Le Québec est en retard sur les autres provinces en termes d’investissements dans les services publics. En éducation, le Québec consacre 2 020 $ par habitant, alors que les autres provinces investissent, en moyenne, 2 401 $ par personne. En santé, pour chaque citoyenne et citoyen, Québec investit 3 718 $, alors que la moyenne des autres provinces est de 4 203 $. Il s’agit donc d’un manque à gagner estimé à 489 $ par personne ou de près de 4 milliards de dollars pour cette mission.

« On constate que le prétexte de l’équilibre budgétaire aura caché une véritable offensive pour réduire les services publics. Comme résultat, ce gouvernement a failli à ses devoirs envers la population. C’est à lui qu’on doit la hausse du nombre des élèves en difficulté, la vétusté de nos écoles, le sous-financement de notre système d’éducation. C’est également lui qui a augmenté les tarifs de garde, favorisé la multiplication des garderies privées. Il a aussi déstructuré le réseau de la santé et des services sociaux et affamé les établissements. Voilà le véritable bilan du gouvernement Couillard », se désole la leader syndicale.

L’ampleur des réinvestissements demandés

Simplement pour maintenir les services actuels, soit les coûts de système, la Centrale estime que le gouvernement doit hausser ses budgets de l’éducation et de l’enseignement supérieur d’environ 3,5 % et ceux de la santé et des services sociaux de plus de 4 %. Le gouvernement doit donc injecter dans l’ensemble des services publics 767 millions de dollars de plus que ce qui est annoncé dans la Mise à jour économique de l’automne. En deçà de ces sommes, il désinforme la population en annonçant des réinvestissements ! »

Pour réellement commencer à réparer les pots cassés, la CSQ réclame des hausses de budget bien supérieures à ces taux de croissance.

« Pour réparer ce qui a été brisé par l’austérité, le gouvernement doit utiliser sa marge de manœuvre budgétaire afin de donner un grand coup. Il doit utiliser les surplus dégagés ces deux dernières années, renoncer à de nouvelles baisses d’impôt et réduire les versements au Fonds des générations. En tout, nous estimons que le gouvernement possède des marges permettant d’injecter en 2017-2018 près de 2,3 milliards de dollars de plus dans les programmes par rapport à ce qui est actuellement prévu », souligne la syndicaliste.
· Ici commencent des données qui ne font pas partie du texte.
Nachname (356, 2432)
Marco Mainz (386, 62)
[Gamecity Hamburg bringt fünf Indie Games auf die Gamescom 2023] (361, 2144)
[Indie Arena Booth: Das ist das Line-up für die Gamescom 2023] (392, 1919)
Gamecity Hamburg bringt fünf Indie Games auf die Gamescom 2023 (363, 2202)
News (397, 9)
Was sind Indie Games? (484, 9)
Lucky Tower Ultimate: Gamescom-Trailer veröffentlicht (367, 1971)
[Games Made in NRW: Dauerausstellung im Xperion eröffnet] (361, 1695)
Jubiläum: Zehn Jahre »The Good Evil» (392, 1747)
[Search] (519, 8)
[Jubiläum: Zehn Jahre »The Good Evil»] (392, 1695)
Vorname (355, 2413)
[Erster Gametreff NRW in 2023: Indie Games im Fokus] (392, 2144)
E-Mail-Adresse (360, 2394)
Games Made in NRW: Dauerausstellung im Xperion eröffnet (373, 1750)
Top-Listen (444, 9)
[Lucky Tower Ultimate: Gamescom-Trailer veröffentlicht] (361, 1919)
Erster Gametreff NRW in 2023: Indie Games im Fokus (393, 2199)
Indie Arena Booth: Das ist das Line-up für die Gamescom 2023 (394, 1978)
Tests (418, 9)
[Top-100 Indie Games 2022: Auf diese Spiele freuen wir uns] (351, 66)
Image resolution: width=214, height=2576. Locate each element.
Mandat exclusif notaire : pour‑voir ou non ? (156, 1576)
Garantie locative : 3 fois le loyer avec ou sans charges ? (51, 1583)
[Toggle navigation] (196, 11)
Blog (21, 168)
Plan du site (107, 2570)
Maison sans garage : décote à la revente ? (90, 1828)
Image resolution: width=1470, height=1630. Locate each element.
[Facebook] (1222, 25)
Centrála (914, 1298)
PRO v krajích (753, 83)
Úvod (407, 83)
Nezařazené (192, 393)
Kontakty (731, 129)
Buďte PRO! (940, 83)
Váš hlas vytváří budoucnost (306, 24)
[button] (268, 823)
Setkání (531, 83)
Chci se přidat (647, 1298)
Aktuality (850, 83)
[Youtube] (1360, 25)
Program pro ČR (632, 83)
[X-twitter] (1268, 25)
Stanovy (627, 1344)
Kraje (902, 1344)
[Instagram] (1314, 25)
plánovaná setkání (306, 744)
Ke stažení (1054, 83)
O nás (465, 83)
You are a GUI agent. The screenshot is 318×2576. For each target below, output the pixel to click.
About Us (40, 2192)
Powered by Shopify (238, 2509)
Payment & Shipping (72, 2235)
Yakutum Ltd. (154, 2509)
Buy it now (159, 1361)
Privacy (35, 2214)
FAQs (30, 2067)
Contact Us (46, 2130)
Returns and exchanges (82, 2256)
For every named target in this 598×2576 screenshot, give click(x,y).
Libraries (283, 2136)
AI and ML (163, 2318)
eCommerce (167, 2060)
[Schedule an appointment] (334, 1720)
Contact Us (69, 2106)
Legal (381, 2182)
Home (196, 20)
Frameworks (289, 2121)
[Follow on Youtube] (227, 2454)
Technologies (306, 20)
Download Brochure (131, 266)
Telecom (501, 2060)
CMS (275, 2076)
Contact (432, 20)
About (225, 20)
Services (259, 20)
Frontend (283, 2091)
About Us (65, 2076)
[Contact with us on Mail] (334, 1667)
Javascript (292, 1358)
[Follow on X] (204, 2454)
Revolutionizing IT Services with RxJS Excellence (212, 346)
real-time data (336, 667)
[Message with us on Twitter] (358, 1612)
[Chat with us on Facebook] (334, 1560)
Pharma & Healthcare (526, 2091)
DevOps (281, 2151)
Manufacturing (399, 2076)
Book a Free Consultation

Compte tenu de ces marges budgétaires, la CSQ demande que le gouvernement, après avoir comblé les coûts de système, réinjecte dans les dépenses d’éducation et d’enseignement supérieur en 2017-2018 près de 450 millions de dollars, plus de 650 millions pour la santé et les services sociaux et quelque 150 millions pour la petite enfance. Cela représente au total des augmentations de 5,5 % en éducation, de 5,8 % en santé et de 3,5 % pour les autres missions.

« Avec une croissance des budgets que nous proposons, le gouvernement pourrait alors parler de réinvestissement. Les besoins sont partout immenses et ces nouvelles ressources doivent être acheminées rapidement partout sur le terrain. Ce que le gouvernement a plutôt fait, jusqu’à présent, c’est de couper sévèrement et de saupoudrer ensuite superficiellement en appelant ça des réinvestissements. Il est temps d’être sérieux et de réparer les pots cassés. Le gouvernement en a les moyens, ce qui manque c’est la volonté », conclut Louise Chabot.